# Instructions for the task:
Return the lines below that carry the word "computer".
Extracted information Block Start
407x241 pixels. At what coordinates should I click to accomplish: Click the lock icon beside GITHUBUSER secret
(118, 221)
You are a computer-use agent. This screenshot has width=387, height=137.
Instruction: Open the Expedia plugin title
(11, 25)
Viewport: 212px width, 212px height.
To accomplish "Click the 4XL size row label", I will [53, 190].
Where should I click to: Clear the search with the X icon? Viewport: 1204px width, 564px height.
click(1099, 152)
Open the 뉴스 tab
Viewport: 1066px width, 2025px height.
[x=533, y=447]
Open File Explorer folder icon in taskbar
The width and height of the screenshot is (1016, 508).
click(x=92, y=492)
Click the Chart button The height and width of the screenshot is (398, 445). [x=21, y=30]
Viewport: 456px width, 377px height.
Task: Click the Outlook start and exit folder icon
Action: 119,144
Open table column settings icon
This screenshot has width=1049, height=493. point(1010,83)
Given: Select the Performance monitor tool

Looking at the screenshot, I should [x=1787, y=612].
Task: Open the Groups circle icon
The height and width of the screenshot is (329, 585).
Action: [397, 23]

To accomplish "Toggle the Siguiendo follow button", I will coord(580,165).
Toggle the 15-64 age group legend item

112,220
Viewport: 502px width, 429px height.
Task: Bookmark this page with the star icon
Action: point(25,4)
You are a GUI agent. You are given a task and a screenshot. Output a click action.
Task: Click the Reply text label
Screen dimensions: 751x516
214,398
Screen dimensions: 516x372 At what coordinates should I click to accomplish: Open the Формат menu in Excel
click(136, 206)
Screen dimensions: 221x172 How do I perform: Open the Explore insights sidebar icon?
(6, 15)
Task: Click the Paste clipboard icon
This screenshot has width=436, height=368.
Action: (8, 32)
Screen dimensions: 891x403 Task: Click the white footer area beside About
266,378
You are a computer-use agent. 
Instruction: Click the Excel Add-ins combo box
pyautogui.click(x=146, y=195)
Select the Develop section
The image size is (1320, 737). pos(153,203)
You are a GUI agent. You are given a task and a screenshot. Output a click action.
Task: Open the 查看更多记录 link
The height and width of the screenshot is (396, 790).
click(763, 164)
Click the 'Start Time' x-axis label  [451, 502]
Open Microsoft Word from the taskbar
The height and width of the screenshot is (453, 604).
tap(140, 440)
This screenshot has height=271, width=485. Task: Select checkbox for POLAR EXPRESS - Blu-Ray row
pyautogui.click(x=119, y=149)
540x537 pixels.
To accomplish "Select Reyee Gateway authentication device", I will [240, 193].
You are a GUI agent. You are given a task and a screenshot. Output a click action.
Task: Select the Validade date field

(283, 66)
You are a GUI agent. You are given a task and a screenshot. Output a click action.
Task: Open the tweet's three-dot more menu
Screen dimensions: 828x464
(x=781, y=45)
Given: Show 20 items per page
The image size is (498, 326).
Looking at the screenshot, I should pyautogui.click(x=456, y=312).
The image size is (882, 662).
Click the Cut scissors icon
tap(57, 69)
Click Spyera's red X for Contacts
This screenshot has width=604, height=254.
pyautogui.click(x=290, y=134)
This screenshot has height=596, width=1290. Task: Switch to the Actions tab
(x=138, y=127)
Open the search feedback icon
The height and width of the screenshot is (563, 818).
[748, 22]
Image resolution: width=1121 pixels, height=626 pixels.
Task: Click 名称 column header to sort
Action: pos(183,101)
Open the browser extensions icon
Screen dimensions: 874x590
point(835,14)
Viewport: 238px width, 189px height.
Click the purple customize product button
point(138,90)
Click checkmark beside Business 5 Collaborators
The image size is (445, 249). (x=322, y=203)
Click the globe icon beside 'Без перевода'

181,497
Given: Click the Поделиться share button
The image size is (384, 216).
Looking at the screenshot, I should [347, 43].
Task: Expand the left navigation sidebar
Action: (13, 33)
Extracted information Block End
# Solution below:
You are a computer-use agent. This screenshot has width=387, height=137.
You are a computer-use agent. 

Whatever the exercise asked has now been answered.